Ok, there you have my beginnings. There is more to come. I have issues that will go on forever. So enjoy.

11/24/2009-Blog Writing

This is a new adventure I have begun. Though I have posted blog entries before on other sites, but never kept up on them, I think mainly due to my ignorance of what blogs are. I have finally surrendered to the "I don't care what their for", mindset, and decided just to dropload what I have rolling around in my brain, and call it a blog. I probably won't write everyday, but just when I can, or whenever I get a twitch in my index finger.

11/24/2009- Up all Night

No particular reason, was I up all night. I was tired, but fought it so I could play online as usual. I have a game on Facebook called Cafe' World, I just love. Before that, I was playing on a site called IMVU. I get on IMVU and I am on there for hours on end. Its very addicting.
I have been on so long my eyes are blurry.
So, I am currently brain dead, with some electroid activity sizziling through my brain cells. I'm breathing.
I finally started some activitiy on Twitter.

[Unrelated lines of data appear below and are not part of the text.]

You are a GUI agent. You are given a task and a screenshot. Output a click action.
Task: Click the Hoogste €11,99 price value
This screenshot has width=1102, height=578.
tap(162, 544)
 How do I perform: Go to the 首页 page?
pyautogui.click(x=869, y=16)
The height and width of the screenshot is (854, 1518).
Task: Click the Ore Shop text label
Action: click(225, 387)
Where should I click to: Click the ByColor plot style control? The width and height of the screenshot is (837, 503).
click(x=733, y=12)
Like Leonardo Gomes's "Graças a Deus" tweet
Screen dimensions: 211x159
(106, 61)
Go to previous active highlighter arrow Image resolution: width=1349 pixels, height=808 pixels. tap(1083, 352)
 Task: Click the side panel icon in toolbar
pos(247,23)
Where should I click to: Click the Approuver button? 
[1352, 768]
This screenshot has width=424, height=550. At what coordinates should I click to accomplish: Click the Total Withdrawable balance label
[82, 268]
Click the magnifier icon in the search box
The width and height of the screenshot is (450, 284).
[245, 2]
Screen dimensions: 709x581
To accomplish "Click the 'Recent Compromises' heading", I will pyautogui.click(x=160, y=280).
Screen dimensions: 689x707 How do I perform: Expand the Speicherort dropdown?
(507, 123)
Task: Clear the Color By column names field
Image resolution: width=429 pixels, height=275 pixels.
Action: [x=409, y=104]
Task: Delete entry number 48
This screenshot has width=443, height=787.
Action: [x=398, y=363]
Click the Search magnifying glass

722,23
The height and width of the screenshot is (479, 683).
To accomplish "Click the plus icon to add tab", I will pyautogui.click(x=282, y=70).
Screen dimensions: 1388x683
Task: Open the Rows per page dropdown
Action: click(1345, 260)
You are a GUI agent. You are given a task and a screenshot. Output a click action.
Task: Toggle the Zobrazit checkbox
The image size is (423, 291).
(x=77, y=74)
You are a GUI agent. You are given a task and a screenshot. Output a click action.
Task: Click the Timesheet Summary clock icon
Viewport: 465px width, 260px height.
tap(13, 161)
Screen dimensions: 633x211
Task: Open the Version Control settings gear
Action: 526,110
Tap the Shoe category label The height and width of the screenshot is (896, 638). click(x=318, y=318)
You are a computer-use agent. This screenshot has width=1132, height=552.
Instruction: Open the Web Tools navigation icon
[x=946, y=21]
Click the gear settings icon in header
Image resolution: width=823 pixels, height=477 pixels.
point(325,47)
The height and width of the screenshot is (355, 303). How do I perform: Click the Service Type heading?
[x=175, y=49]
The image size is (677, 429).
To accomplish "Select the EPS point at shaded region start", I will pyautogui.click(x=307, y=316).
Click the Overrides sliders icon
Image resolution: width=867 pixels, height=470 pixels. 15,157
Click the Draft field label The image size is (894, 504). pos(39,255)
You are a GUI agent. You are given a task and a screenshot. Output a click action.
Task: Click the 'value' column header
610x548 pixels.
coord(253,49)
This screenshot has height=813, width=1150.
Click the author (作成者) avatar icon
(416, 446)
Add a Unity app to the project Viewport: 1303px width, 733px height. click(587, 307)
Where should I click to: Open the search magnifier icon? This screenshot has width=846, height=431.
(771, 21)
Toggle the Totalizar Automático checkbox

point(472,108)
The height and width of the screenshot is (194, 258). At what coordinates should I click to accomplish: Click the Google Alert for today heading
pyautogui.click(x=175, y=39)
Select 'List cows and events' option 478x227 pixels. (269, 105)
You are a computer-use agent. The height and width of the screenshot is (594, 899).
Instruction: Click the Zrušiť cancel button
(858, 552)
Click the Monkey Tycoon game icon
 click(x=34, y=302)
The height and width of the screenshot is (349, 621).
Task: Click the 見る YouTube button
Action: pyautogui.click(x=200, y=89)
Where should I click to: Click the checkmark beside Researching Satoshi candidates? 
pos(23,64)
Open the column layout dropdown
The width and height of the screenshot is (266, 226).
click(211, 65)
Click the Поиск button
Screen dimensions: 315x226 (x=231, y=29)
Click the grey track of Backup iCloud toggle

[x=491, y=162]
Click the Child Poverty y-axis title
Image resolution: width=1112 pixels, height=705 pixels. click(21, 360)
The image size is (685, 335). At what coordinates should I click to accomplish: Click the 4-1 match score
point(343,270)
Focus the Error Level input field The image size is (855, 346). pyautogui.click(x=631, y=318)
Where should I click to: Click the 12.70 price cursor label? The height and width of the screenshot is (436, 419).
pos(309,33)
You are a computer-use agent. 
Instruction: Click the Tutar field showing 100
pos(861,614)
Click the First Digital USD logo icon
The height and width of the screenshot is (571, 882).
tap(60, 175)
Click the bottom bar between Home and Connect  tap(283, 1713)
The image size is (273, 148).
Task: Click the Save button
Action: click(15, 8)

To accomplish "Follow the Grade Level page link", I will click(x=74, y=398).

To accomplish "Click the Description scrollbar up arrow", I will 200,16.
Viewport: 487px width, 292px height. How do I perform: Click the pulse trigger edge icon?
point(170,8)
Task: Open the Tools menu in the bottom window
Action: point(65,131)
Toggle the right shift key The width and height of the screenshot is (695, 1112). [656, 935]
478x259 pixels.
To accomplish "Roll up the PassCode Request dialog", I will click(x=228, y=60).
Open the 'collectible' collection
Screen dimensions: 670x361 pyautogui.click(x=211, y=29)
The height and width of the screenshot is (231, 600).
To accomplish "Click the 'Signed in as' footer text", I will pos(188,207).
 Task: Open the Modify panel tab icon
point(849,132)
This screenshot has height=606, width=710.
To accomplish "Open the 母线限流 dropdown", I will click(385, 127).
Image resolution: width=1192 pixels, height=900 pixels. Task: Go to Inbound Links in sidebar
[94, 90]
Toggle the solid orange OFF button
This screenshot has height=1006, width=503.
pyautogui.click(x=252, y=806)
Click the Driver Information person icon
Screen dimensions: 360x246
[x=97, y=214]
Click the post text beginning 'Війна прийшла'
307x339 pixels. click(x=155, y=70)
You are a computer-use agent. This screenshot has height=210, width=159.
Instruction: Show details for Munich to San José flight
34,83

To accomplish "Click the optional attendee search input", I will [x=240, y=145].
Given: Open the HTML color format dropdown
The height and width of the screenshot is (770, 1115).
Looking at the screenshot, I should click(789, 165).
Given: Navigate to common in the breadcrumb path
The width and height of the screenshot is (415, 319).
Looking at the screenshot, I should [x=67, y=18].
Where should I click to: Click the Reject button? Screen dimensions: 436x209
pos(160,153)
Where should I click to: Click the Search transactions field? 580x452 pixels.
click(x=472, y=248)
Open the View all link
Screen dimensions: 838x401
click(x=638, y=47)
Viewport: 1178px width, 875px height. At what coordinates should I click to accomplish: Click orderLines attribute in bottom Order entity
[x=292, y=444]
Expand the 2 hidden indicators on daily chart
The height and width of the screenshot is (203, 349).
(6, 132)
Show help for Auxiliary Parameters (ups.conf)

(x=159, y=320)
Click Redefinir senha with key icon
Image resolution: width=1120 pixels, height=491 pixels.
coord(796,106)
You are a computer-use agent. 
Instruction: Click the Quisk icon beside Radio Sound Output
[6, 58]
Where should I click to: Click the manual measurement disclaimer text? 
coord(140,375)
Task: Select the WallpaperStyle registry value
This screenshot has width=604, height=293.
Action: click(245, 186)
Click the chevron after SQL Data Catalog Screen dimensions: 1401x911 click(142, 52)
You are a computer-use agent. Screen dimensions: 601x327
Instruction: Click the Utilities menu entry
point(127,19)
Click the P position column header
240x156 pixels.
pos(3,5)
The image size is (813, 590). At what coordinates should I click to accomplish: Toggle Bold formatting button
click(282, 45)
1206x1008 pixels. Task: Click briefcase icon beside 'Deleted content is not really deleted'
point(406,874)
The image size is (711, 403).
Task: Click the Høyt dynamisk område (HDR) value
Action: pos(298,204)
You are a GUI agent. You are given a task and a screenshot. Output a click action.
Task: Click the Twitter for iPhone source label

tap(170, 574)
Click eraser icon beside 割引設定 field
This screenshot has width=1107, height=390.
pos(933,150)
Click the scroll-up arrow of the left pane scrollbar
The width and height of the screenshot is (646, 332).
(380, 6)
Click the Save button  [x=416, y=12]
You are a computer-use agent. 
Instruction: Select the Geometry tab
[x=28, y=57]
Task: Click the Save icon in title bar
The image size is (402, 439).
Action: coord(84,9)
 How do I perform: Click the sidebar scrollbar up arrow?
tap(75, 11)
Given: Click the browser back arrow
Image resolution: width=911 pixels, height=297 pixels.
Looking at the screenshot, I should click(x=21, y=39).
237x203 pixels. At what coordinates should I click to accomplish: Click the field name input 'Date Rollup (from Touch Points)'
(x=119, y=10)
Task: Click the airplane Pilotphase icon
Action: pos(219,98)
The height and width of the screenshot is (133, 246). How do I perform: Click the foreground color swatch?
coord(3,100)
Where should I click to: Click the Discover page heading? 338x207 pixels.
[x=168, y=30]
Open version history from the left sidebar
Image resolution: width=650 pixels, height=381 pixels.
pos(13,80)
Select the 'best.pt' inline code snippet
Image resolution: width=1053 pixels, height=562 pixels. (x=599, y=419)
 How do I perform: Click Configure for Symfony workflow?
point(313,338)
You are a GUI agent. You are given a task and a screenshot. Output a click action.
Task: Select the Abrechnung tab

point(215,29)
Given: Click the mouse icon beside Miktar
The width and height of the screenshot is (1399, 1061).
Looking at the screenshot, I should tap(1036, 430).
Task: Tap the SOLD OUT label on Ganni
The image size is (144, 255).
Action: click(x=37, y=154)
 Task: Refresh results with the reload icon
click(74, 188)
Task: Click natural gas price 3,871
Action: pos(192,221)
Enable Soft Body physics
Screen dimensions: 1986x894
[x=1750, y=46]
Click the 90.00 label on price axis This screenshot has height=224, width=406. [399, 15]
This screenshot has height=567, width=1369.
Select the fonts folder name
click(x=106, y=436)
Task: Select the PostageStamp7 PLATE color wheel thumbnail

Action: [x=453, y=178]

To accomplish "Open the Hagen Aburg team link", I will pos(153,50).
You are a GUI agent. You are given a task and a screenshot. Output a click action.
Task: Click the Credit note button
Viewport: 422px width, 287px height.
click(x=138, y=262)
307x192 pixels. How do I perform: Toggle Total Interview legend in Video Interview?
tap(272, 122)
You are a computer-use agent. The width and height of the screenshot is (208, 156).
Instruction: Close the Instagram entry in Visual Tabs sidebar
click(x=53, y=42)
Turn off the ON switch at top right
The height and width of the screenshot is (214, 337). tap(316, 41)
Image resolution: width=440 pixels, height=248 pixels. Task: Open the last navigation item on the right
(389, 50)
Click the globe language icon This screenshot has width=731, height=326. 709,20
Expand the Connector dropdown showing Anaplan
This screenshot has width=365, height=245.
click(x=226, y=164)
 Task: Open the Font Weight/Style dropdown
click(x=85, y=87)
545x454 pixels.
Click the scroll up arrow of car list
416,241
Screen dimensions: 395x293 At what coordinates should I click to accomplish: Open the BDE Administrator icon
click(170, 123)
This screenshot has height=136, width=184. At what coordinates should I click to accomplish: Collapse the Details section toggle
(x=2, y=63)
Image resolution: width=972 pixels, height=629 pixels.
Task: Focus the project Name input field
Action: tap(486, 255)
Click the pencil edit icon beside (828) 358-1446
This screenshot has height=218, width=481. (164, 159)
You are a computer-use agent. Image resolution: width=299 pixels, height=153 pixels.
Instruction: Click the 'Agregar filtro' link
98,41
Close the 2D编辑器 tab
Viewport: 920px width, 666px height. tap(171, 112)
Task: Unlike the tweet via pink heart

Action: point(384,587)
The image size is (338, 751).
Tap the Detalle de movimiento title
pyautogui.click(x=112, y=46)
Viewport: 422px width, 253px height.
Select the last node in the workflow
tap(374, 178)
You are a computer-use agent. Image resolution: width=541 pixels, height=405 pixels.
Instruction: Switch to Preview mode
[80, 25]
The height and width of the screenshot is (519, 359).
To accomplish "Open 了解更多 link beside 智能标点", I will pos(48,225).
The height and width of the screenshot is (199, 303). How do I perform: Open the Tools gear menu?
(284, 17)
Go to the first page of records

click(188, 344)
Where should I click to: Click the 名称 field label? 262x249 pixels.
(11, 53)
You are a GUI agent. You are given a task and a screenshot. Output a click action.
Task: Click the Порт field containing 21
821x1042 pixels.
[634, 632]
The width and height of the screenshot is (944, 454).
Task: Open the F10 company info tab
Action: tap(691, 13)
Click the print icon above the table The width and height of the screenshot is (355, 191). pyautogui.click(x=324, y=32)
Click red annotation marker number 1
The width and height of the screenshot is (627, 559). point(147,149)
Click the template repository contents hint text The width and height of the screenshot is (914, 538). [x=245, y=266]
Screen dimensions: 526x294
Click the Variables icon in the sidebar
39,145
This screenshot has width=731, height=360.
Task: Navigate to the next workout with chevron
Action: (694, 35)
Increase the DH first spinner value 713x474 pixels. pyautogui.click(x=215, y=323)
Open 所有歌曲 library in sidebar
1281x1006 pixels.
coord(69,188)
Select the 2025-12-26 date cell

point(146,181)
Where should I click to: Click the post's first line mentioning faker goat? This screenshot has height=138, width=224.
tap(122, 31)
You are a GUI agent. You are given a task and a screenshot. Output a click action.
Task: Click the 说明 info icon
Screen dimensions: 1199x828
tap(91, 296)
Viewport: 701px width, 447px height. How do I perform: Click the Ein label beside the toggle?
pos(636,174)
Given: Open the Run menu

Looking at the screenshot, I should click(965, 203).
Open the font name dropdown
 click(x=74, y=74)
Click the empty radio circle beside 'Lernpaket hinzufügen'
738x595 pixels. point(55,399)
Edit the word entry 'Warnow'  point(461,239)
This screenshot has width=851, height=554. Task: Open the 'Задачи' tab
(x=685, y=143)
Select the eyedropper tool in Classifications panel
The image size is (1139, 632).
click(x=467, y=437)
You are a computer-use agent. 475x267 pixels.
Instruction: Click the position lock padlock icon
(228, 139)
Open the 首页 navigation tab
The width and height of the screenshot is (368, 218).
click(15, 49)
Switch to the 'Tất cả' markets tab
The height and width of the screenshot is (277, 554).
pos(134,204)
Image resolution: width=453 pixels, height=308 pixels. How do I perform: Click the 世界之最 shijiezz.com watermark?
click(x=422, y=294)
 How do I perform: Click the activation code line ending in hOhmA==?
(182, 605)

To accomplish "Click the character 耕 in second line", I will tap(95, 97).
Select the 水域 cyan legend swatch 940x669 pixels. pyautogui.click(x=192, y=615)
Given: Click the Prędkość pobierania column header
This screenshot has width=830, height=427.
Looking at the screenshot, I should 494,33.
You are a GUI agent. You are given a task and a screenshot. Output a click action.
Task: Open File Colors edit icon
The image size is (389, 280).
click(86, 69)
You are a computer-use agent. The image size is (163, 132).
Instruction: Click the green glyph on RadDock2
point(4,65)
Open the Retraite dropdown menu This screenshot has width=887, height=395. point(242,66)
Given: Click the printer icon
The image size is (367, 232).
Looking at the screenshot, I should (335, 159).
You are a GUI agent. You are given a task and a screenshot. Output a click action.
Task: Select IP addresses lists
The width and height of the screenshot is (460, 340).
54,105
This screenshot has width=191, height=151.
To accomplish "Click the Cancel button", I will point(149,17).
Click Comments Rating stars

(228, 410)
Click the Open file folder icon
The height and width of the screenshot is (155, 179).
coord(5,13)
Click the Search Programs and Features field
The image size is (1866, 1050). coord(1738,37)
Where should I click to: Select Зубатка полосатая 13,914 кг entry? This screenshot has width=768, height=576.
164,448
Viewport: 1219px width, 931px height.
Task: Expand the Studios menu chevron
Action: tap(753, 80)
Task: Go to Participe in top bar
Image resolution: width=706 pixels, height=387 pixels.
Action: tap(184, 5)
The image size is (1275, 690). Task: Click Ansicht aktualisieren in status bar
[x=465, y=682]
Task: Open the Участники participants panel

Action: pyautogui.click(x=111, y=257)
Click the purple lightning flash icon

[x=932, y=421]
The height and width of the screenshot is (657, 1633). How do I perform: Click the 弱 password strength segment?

I added some people to my following list. I learned you can befriend some prominant people on Twitter, and actually leave comments, that they JUST might read. How cool is that?
I was trying to learn how to work it. Its not complicated as I thought. I do wish they made it easier for Techno Dummies like me to change the profile color, mine is ugly as hell.
Great big yawn, I told myself i don't want to go to bed, but I may just surrender. Soon. Light up another cigarette, see how far I can push it. Rubbing my watery eyes. Eyes so blurry it's like looking through waterfilled goggles. Fidgetting. Listening to the dog snore in the next room; or was it the cat.
Earlier I found the Tweet Site of The Biggest Loser Bob. Then I found Jillians. I left a Tweet on Bobs. Im scared of Jillian.
I told him I have no motivation. I will wait to see if he answers that one. I won't hold my breath.

Well, I think i am surrendering, so, I wil post more later.